◆ Provided records
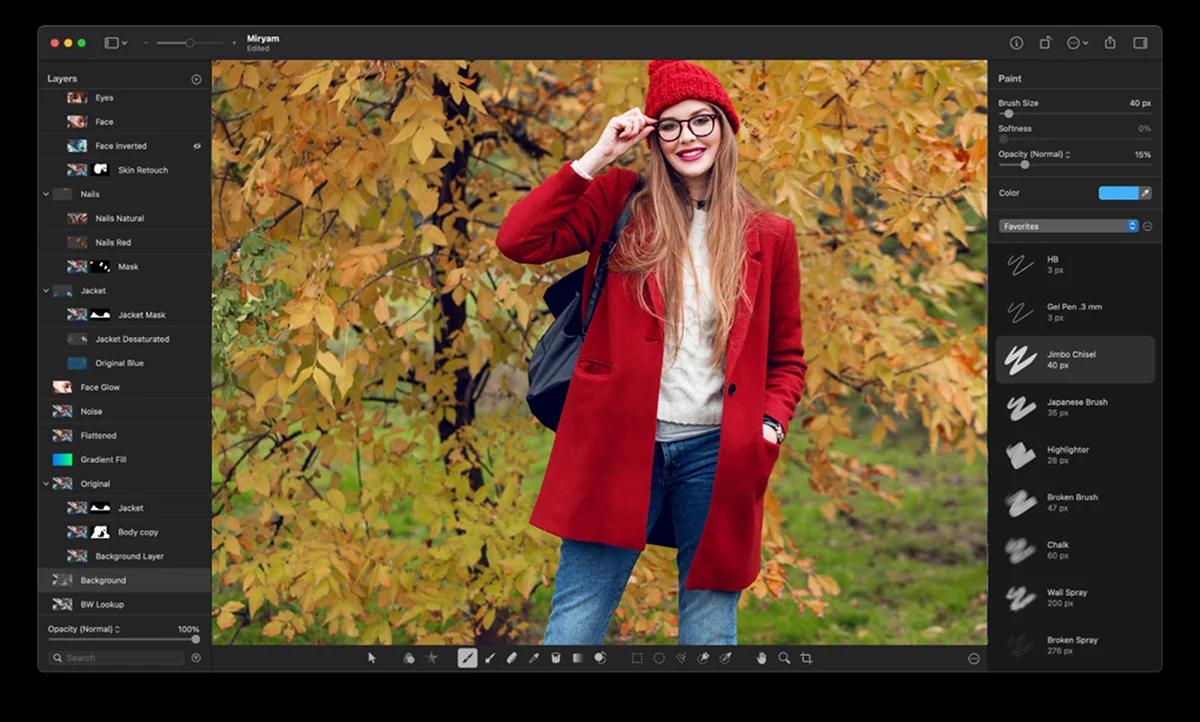Select the Zoom magnifier tool
Viewport: 1200px width, 722px height.
(784, 658)
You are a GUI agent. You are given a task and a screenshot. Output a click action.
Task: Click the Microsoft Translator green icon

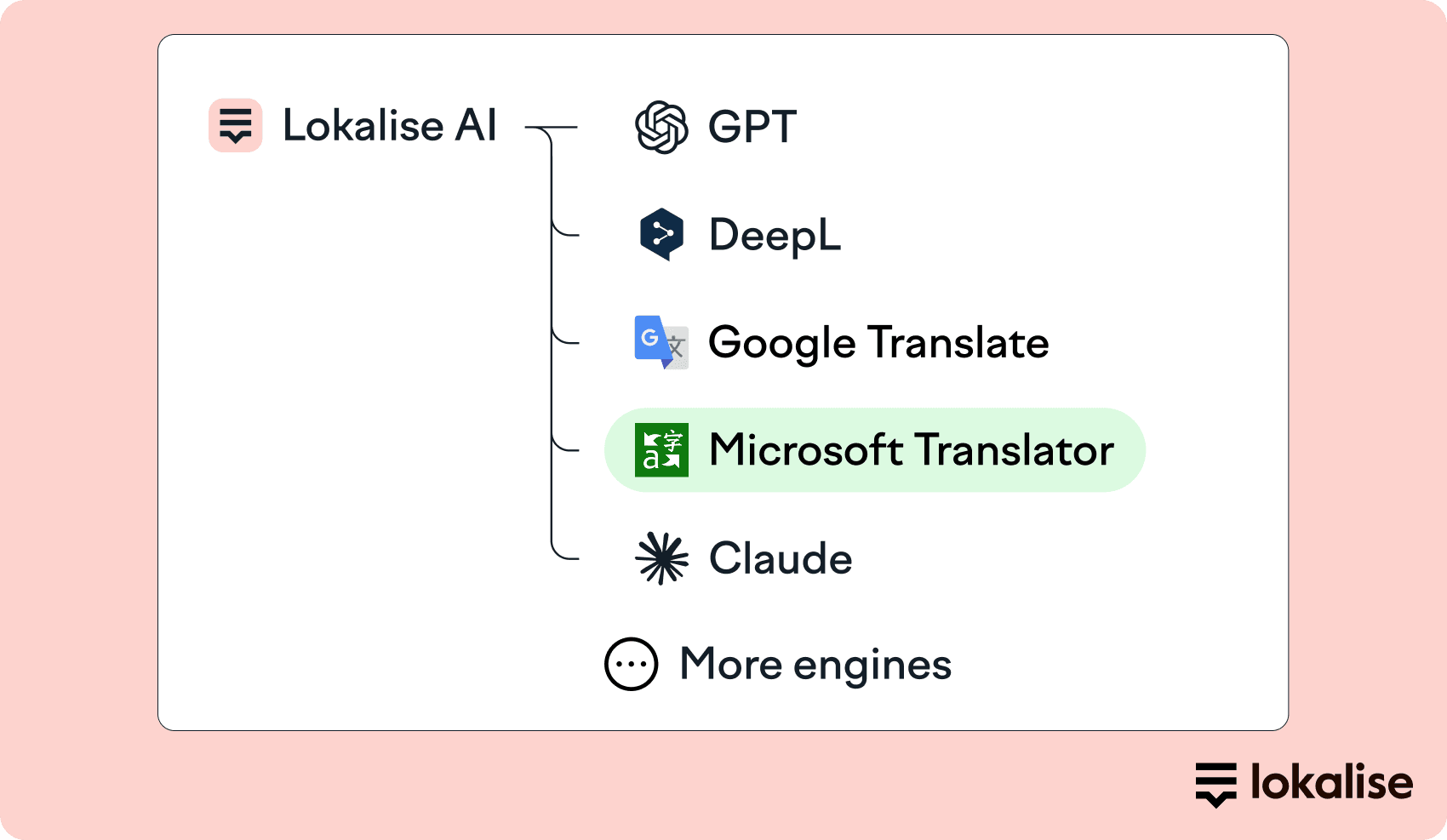(x=661, y=450)

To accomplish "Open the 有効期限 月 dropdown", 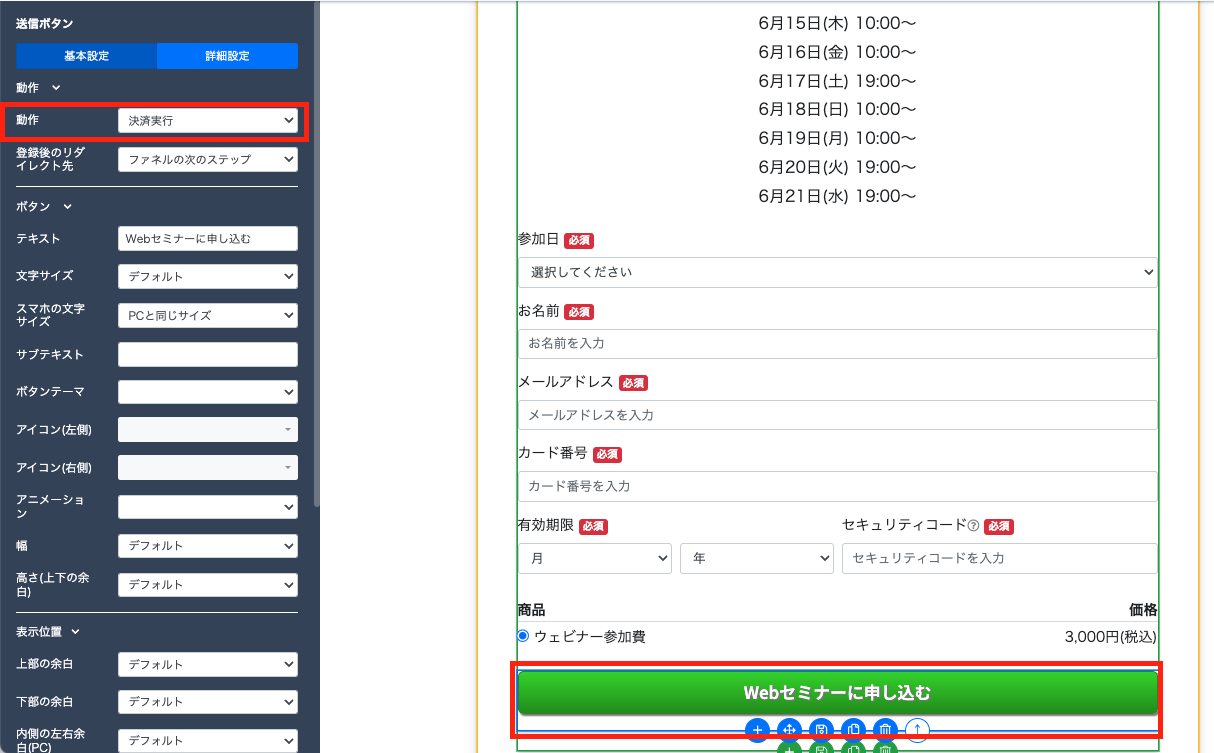I will point(594,558).
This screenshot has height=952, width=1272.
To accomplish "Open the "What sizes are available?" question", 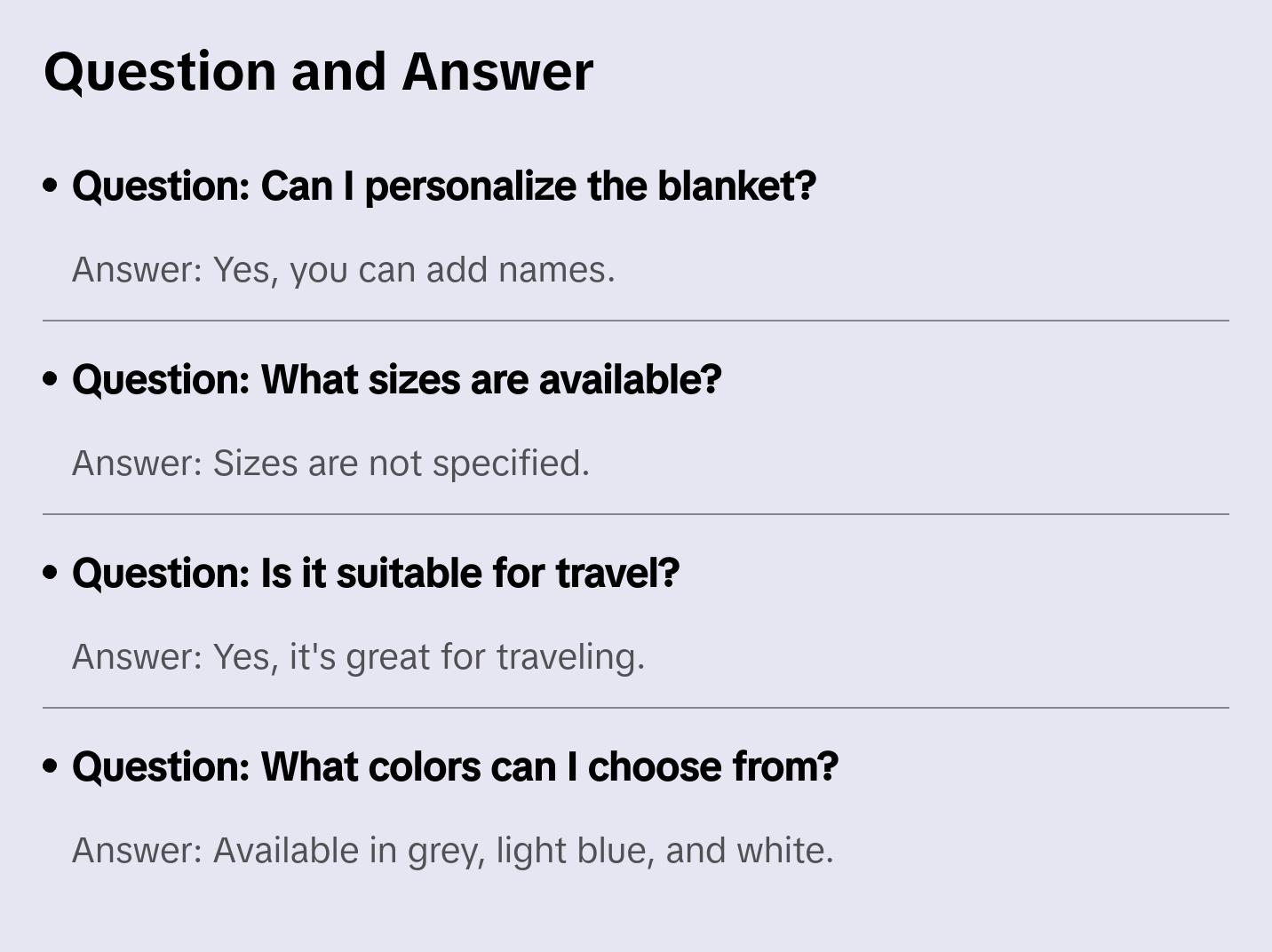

◆ Your assignment
Begin at the line with "This screenshot has height=952, width=1272." and retype exactly every line through the last one of the entries above, both included, and nothing more; pictures stay out.

◆ Completed task
This screenshot has height=952, width=1272.
To accomplish "Open the "What sizes are available?" question", 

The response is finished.